───── Brano proposto ─────
Il mito della velocità (8)
Giovedì sera, guarda caso, ho sentito distrattamente -mentre
stavo preparando la mia consueta tisana al biancospino, che avrebbe lo scopo di
rallentare e riequilibrare le funzioni cardiocircolatorie- una deputata del
Partito “Democratico”, una cosiddetta “renziana” (ormai in questa cosiddetta
democrazia abbiamo le fazioni personalistiche, che peraltro storicamente ben si
attagliano ai toscani, e ai fiorentini in particolare), che diceva a Lilli G.,
testualmente e concitatamente, “l’Italia ha bisogno di Renzi perché serve una
politica veloce”.
Questa -mi son detto- la scrivo nel blog, casca proprio a
fagiolo.
Doppiovubi, arrenditi, ormai il “culto” della velocità è
imperante.
Avevo terminato il post di venerdì con la promessa di
indicare, di suggerirvi, quale sia la velocità giusta che l’uomo deve
osservare, in tutte le azioni che intende compiere.
Andiamo dunque a mantenere la promessa, o, per lo meno, a
tentare di farlo.
─────
Esercizi
1. Rispondi a queste domande sul brano sul mito della velocità.
(a) Quale tisana stava preparando chi scrive?
(b) Secondo la deputata, perché l'Italia ha bisogno di Renzi?
(c) Che cosa prometteva la chiusura del post di venerdì?
2. Indica se ciascuna affermazione concorda con il brano sul mito della velocità, citando le parole del brano che lo decidono.
(a) La deputata stava parlando con Lilli G.
(b) La tisana avrebbe lo scopo di accelerare le funzioni cardiocircolatorie.
(c) Il post di venerdì si era chiuso con una promessa.
3. Prosegui il brano sul mito della velocità dopo la sua ultima frase.
Le righe che seguono non hanno alcun ruolo in questo lavoro.
───── Dati raccolti ─────
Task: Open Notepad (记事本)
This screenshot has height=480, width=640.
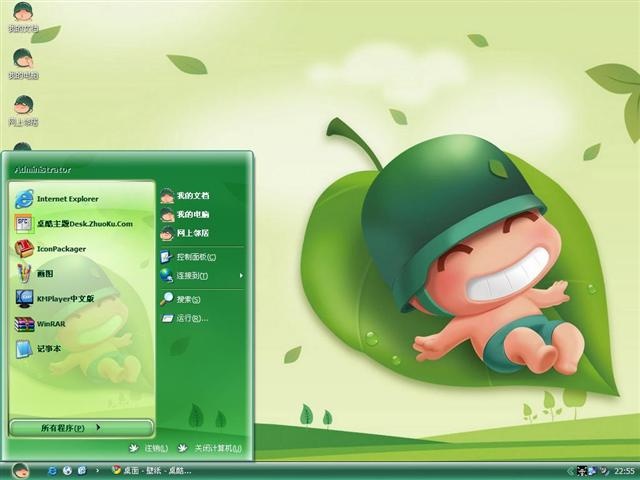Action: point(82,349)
─────
Risposte date
1.
(a) Una tisana al biancospino.
(b) Perché serve una politica veloce.
(c) Di indicare quale sia la velocità giusta che l'uomo deve osservare in tutte le azioni che intende compiere.

2.
(a) Sì: "che diceva a Lilli G., testualmente e concitatamente".
(b) No: "rallentare e riequilibrare le funzioni cardiocircolatorie".
(c) Sì: "Avevo terminato il post di venerdì con la promessa di indicare".

3.
***
Allo scopo di pervenire alla dimostrazione della nostra
importante tesi finale, dobbiamo preliminarmente introdurre il concetto di
“perfetto”.
La parola viene dal latino perfìcere, che significa
“compiere”, “completare”. Qualcosa di “perfetto” è qualcosa che è stato
completato: non gli manca nulla, non può essere ulteriormente migliorato.
Non è vero che l’uomo non possa realizzare qualcosa di
“perfetto”. Cercare, per esempio, il prodotto di otto per quattro, e
individuarlo nel numero trentadue, rappresenta un’operazione perfetta. Non
contiene errori.
Preparare un caffè con la “moka”, e non fare uscire dal
serbatoio di carica neanche un granello, tenendo quindi ben fermo il
cucchiaino, significa aver compiuto un’azione perfetta. Banale, se vogliamo, ma
perfetta.
Leggere un testo qualsiasi, e concentrarsi su ogni singolo
lemma, e comprendere il significato di ogni parola e di ogni frase, senza
trascurare nulla, significa aver letto e appreso con perfezione.
(segue)
W.B.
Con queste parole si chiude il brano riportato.